INSTRUCTIONS FOR THE TASK ::
Would you reproduce the listing exactly, leaving nothing out?

SUPPLIED DATA ::
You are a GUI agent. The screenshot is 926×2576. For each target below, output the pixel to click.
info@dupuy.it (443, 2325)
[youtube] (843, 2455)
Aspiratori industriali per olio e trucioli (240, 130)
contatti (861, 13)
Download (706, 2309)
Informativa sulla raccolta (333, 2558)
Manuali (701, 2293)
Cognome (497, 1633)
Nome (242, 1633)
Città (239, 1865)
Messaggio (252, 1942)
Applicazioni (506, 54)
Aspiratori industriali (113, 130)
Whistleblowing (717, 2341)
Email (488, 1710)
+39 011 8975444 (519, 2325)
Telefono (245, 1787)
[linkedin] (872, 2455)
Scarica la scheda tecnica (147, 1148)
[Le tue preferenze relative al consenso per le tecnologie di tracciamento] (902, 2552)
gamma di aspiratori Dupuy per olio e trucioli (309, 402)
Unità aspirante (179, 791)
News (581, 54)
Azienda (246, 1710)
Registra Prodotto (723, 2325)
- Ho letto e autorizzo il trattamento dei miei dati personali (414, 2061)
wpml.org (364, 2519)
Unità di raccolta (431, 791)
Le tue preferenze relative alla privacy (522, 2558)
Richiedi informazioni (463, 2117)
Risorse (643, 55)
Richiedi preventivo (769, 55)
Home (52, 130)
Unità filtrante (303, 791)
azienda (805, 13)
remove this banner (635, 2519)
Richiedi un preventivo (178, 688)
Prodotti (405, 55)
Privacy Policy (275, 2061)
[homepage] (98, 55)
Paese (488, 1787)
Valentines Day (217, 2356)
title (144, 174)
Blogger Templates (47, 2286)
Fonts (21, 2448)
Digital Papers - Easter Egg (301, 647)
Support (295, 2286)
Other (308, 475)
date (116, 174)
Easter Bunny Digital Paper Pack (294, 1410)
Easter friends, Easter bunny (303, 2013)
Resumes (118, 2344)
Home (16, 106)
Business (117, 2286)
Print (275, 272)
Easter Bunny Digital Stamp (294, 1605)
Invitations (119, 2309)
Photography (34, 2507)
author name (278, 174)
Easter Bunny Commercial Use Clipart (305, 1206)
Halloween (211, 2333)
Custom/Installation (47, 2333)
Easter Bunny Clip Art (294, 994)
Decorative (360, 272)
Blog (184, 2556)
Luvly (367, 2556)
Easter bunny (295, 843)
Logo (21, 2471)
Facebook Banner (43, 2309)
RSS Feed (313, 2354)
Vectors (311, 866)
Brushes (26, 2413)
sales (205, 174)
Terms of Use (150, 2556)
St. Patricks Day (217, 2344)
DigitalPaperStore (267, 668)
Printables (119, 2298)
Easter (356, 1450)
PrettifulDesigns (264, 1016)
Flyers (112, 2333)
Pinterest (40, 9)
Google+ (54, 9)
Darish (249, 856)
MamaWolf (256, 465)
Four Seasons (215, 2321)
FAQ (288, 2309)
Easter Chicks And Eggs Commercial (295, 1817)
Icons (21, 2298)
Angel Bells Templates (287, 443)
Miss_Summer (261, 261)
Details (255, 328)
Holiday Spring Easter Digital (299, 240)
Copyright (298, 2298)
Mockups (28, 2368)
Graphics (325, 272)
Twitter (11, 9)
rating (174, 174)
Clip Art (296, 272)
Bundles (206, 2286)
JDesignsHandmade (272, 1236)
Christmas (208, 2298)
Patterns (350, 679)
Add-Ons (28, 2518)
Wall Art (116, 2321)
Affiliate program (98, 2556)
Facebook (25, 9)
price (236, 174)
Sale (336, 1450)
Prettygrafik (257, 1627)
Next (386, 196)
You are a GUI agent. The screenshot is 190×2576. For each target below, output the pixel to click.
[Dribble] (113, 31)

TASK SOLUTION ::
You are a GUI agent. The screenshot is 926×2576. For each target below, output the pixel to click.
info@dupuy.it (443, 2325)
[youtube] (843, 2455)
Aspiratori industriali per olio e trucioli (240, 130)
contatti (861, 13)
Download (706, 2309)
Informativa sulla raccolta (333, 2558)
Manuali (701, 2293)
Cognome (497, 1633)
Nome (242, 1633)
Città (239, 1865)
Messaggio (252, 1942)
Applicazioni (506, 54)
Aspiratori industriali (113, 130)
Whistleblowing (717, 2341)
Email (488, 1710)
+39 011 8975444 (519, 2325)
Telefono (245, 1787)
[linkedin] (872, 2455)
Scarica la scheda tecnica (147, 1148)
[Le tue preferenze relative al consenso per le tecnologie di tracciamento] (902, 2552)
gamma di aspiratori Dupuy per olio e trucioli (309, 402)
Unità aspirante (179, 791)
News (581, 54)
Azienda (246, 1710)
Registra Prodotto (723, 2325)
- Ho letto e autorizzo il trattamento dei miei dati personali (414, 2061)
wpml.org (364, 2519)
Unità di raccolta (431, 791)
Le tue preferenze relative alla privacy (522, 2558)
Richiedi informazioni (463, 2117)
Risorse (643, 55)
Richiedi preventivo (769, 55)
Home (52, 130)
Unità filtrante (303, 791)
azienda (805, 13)
remove this banner (635, 2519)
Richiedi un preventivo (178, 688)
Prodotti (405, 55)
Privacy Policy (275, 2061)
[homepage] (98, 55)
Paese (488, 1787)
Valentines Day (217, 2356)
title (144, 174)
Blogger Templates (47, 2286)
Fonts (21, 2448)
Digital Papers - Easter Egg (301, 647)
Support (295, 2286)
Other (308, 475)
date (116, 174)
Easter Bunny Digital Paper Pack (294, 1410)
Easter friends, Easter bunny (303, 2013)
Resumes (118, 2344)
Home (16, 106)
Business (117, 2286)
Print (275, 272)
Easter Bunny Digital Stamp (294, 1605)
Invitations (119, 2309)
Photography (34, 2507)
author name (278, 174)
Easter Bunny Commercial Use Clipart (305, 1206)
Halloween (211, 2333)
Custom/Installation (47, 2333)
Easter Bunny Clip Art (294, 994)
Decorative (360, 272)
Blog (184, 2556)
Luvly (367, 2556)
Easter bunny (295, 843)
Logo (21, 2471)
Facebook Banner (43, 2309)
RSS Feed (313, 2354)
Vectors (311, 866)
Brushes (26, 2413)
sales (205, 174)
Terms of Use (150, 2556)
St. Patricks Day (217, 2344)
DigitalPaperStore (267, 668)
Printables (119, 2298)
Easter (356, 1450)
PrettifulDesigns (264, 1016)
Flyers (112, 2333)
Pinterest (40, 9)
Google+ (54, 9)
Darish (249, 856)
MamaWolf (256, 465)
Four Seasons (215, 2321)
FAQ (288, 2309)
Easter Chicks And Eggs Commercial (295, 1817)
Icons (21, 2298)
Angel Bells Templates (287, 443)
Miss_Summer (261, 261)
Details (255, 328)
Holiday Spring Easter Digital (299, 240)
Copyright (298, 2298)
Mockups (28, 2368)
Graphics (325, 272)
Twitter (11, 9)
rating (174, 174)
Clip Art (296, 272)
Bundles (206, 2286)
JDesignsHandmade (272, 1236)
Christmas (208, 2298)
Patterns (350, 679)
Add-Ons (28, 2518)
Wall Art (116, 2321)
Affiliate program (98, 2556)
Facebook (25, 9)
price (236, 174)
Sale (336, 1450)
Prettygrafik (257, 1627)
Next (386, 196)
You are a GUI agent. The screenshot is 190×2576. For each target below, output the pixel to click.
[Dribble] (113, 31)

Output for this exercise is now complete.